BEA directs the Court to two cases holding that a creditor has a right to setoff tax refunds owed by the state to the debtor against a claim held by a creditor against the debtor. See In re Fred Sanders, 33 B.R. at 311-312; Anderson-Smith & Assoc., Inc. v. Xyplex, Inc. (In the Matter of Anderson-Smith & Assoc., Inc.), 188 B.R. 679, 689 (Bankr.N.D.Ala.1995). The Court has reviewed these cases and is not persuaded by their analysis. In Fred Sanders Company, the court did not address the mutuality question at issue here. Rather, the court only considered the debtor's argument that the claims were not mutual because the amount of the refund was not determined until after the filing of the chapter 11 case. 33 B.R. at 311-312. In Anderson-Smith, the court discussed mutuality of obligation, but did not consider the question presented here of whether the vendor acted in its individual capacity or as an agent.
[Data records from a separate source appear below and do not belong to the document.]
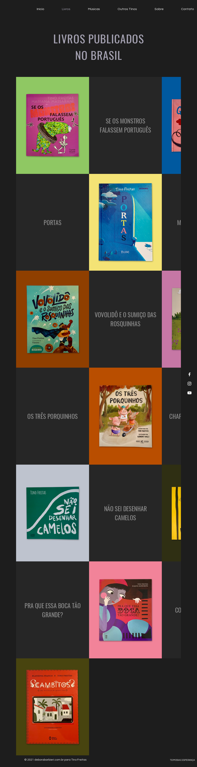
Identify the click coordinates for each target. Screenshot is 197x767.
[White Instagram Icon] (189, 383)
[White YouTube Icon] (189, 392)
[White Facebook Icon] (189, 374)
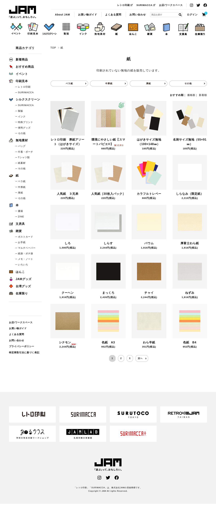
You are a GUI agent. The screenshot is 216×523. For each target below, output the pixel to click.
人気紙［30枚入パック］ (108, 193)
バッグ (22, 146)
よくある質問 (113, 14)
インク (22, 116)
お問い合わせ (137, 14)
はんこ (17, 271)
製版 (20, 111)
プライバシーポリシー (21, 346)
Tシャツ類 (24, 157)
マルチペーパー (27, 248)
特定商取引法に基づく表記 (24, 352)
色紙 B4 (189, 342)
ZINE (21, 216)
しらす (108, 243)
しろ (68, 243)
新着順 (203, 95)
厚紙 (148, 83)
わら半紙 (149, 342)
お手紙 (22, 242)
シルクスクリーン (24, 99)
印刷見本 (18, 81)
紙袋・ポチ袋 (25, 253)
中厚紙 (108, 83)
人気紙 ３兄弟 (67, 193)
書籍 (20, 211)
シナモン (67, 342)
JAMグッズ (20, 279)
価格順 (191, 95)
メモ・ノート (25, 259)
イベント (18, 73)
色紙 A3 (108, 342)
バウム (149, 243)
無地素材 (18, 140)
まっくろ (108, 292)
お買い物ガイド (87, 14)
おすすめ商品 (21, 66)
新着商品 (18, 59)
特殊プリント (25, 122)
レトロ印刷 (125, 5)
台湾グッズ (20, 286)
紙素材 (22, 163)
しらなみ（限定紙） (190, 193)
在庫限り (18, 293)
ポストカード (25, 236)
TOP (53, 47)
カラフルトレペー (149, 193)
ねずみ (189, 292)
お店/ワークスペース (171, 5)
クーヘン (68, 292)
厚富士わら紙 (190, 243)
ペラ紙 (69, 83)
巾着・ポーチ (25, 151)
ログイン (192, 14)
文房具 (17, 223)
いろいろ (23, 264)
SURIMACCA (146, 5)
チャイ (149, 292)
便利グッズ (24, 127)
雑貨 (15, 231)
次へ (140, 358)
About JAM (62, 14)
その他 (188, 83)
Instead, the Anderson-Smith court concluded that mutuality existed because a debt was "owed by both sides." 188 B.R. at 689. Neither court addressed the question of capacity raised in this case, and therefore, the Court finds these cases to be distinguishable from the circumstances here.

In sum, the Court is persuaded that the Bankruptcy Court correctly concluded that BEA was acting as an agent of both Winstar and the State of Virginia insofar as the tax refund was concerned, and therefore, mutuality of obligation does not exist between the debt owed by BEA and the claim held by BEA for which BEA requests setoff. Accordingly, the Court will affirm the November 14, 2003 Order of the Bankruptcy Court denying BEA's Motion For Relief From Stay And To Allow Exercise Of Setoff Rights and granting Winstar's request for an Order Compelling Turnover Of Estate Property Pursuant To 11 U.S.C. §§ 105, 541, 542, 543.

III. CONCLUSION

For the reasons discussed, the Bankruptcy Court's November 14, 2003 Order (i) Denying Motion OF BEA Systems For Relief From Stay To Effect Setoff and (ii) and Compelling Turnover Of Estate Property *664 Pursuant To 11 U.S.C. §§ 105, 541, 542, 543 will be affirmed.

An appropriate Order will be entered.

FINAL ORDER

At Wilmington, this 30th day of September 2004, for the reasons set forth in the Memorandum Opinion issued this date;

IT IS HEREBY ORDERED that the Bankruptcy Court's November 14, 2003 Order (i) Denying Motion OF BEA Systems For Relief From Stay To Effect Setoff and (ii) and Compelling Turnover Of Estate Property Pursuant To 11 U.S.C. §§ 105, 541, 542, 543 is AFFIRMED.

NOTES

[1] The Debtor's Chapter 11 case was converted to a liquidation under Chapter 7 of the Bankruptcy Code in January 2002.